No big news for today it seems. But instead we have been sowing a few references from the press around the world today. And here they are:
Ron Bernas reviews for
The Detroit Free Press a book called The Minotaur by Barbara Vine:
In "The Minotaur," a young nurse slightly adrift in the world answers an ad for a post as a companion to a mentally ill man living with his family in the English countryside. While there, she becomes an unwilling witness to the depravities of the human soul. And, at the end of it all, gentle reader, she finds love.It sounds like the basis for a novel by one of the Bronte sisters or even Daphne du Maurier. It's not.Well, if you say so.
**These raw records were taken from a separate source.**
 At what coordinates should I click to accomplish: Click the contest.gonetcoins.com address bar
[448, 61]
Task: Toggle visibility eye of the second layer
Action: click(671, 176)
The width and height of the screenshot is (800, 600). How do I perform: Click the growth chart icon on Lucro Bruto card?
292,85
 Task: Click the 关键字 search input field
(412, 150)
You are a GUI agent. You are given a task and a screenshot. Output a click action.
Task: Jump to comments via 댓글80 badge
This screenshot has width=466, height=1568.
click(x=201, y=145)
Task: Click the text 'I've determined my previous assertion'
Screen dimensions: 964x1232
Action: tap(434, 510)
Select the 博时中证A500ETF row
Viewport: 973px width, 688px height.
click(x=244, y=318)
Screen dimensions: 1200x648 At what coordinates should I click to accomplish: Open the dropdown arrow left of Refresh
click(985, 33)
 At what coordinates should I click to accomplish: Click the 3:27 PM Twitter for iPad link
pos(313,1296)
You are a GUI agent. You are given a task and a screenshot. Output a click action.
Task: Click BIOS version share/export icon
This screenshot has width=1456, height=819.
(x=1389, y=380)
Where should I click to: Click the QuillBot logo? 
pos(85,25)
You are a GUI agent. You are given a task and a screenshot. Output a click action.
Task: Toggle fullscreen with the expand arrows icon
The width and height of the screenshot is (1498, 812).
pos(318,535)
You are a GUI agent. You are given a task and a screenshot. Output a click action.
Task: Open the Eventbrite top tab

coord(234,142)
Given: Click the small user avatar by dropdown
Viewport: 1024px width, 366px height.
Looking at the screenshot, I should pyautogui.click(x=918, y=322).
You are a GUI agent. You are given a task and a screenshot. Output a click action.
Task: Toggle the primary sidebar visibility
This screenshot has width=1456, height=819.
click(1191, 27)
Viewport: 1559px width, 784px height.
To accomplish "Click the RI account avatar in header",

Barbara Liss reviews Gail Caldwell's A Strong West Wind for
Chron.com:
While other bright girls were perhaps reading Jane Austen and the Bronte sisters, Caldwell was drinking in Mary McCarthy, Philip Roth and Thomas Wolfe.We suppose that's a good thing, though she doesn't know what she missed.
Canada's
Chronicle Herald has an article on singer Anna Nalick:
Nalick credits her unusual influences with setting her songs apart, especially literary ones which ranged from C.S. Lewis’s Chronicles of Narnia to F. Scott Fitzgerald and the Bronte sisters. That would account for the strong internal voice and sweeping emotion of her compositions, from an imagination that she learned to feed at an early age.And finally, Canada's
National Post carries an article on a fashion show that took place in Paris. Of course, the Brontës crop up as soon as fashion does too:
Each of his vapid-faced models was accompanied by an animal: One model and her French poodle sported matching lace corsets. It was part Wuthering Heights, part Lolita Goth, with long black coats and dresses stolen from the Addams family. The point of the menagerie remained elusive, but the collection reflected the romantically tenebrous ambience of fashion now.What a - erm - nice collection.